According to Ian Gorton in Four Principles of Engineering Scalable, Big Data Software Systems “The more complex a solution, the less likely it will scale”. Know your priorities, think of the business problems that you want to solve and start from there. In scaling a data system, we need to focus on six key areas;
- Data infrastructure
- Data integrity
- Data access
- Data visualization
- Infrastructure change process
- Data utilization process
Data Infrastructure. This is the structural and physical requirement that you need so your data can be produced. Do not attempt to neither create different views and different metrics nor create a crossover joint because that will take time to run queries. Simplify. Save time in querying by creating a replication onto one reporting server. Once you are done with the infrastructure, you can join the data produced with web analytics tool for a more comprehensive data presentation.
Data Integrity. Now that you have a way to present your data, your next assignment is to ensure that you are presenting accurate and valid information. How confident are you that your data is error-free? Have an audit system. You have the option to do this manually by doing spot check or you can automate the process by transitioning into a more efficient data audit system.
[Tweet “Building a minimum viable data system should be the #1 goal in scaling your analytics”]
Data Access and Visualization. This is the part where you need to ensure that the data are easily accessible and are presented in a manner that everyone in the organization could understand. The data must speak the organization’s common language.
Infrastructure change process. Changing your data infrastructure changes things in the back end. Due to modifications, the start-up engineers may not realize that you have build a report on some of the data and when they make changes it could break your reporting or tell that it’s not true anymore.
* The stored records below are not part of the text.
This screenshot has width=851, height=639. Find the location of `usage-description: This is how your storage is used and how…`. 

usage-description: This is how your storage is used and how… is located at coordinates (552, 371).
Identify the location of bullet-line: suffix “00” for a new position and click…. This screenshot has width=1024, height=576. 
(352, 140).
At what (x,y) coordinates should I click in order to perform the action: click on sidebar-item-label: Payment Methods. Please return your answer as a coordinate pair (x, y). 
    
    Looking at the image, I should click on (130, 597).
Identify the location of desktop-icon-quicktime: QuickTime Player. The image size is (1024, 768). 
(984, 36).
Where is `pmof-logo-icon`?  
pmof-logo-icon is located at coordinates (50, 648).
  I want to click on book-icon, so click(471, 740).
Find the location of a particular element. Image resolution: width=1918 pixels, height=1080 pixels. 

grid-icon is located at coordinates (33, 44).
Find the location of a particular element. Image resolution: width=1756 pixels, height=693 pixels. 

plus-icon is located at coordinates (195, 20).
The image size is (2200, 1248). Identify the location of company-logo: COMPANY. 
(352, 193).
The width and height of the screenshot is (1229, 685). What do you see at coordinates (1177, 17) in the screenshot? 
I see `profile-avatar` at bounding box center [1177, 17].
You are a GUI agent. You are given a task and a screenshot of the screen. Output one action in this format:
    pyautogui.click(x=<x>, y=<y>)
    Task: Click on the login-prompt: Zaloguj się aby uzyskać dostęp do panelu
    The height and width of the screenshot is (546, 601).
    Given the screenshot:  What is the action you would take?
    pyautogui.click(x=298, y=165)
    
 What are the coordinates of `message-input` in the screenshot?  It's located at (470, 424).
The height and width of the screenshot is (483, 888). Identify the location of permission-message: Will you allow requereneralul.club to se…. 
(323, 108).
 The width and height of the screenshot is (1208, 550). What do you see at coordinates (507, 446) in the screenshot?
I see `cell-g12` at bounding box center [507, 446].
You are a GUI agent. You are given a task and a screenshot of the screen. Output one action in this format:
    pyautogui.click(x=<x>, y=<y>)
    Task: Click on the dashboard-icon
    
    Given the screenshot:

To prevent this, you need to appoint a person – somebody from your analytics team, who has knowledge on the reporting – to keep watch over the changes being made. This allows you to adapt easily on the changes.
Work not from an engineer’s perspective but from a data analyst’s perspective.
Data utilization process. People like to reselect different analysis because they like to be quick and use the data that was already in existence as opposed to trying to create a new analysis. However, as your organization starts to mature you may want to have some sort of quality assurance and get the right conclusion drawn from your data.
The data is created for production purposes – it was built to function on the system and not for easy data analysis. Remove the engineering side – how the data is transported from one source to the next, how the data is produced, how can it be extracted and how is the script written are the questions that you no longer need to care so much about. Work not from an engineer’s perspective but from a data analyst’s perspective.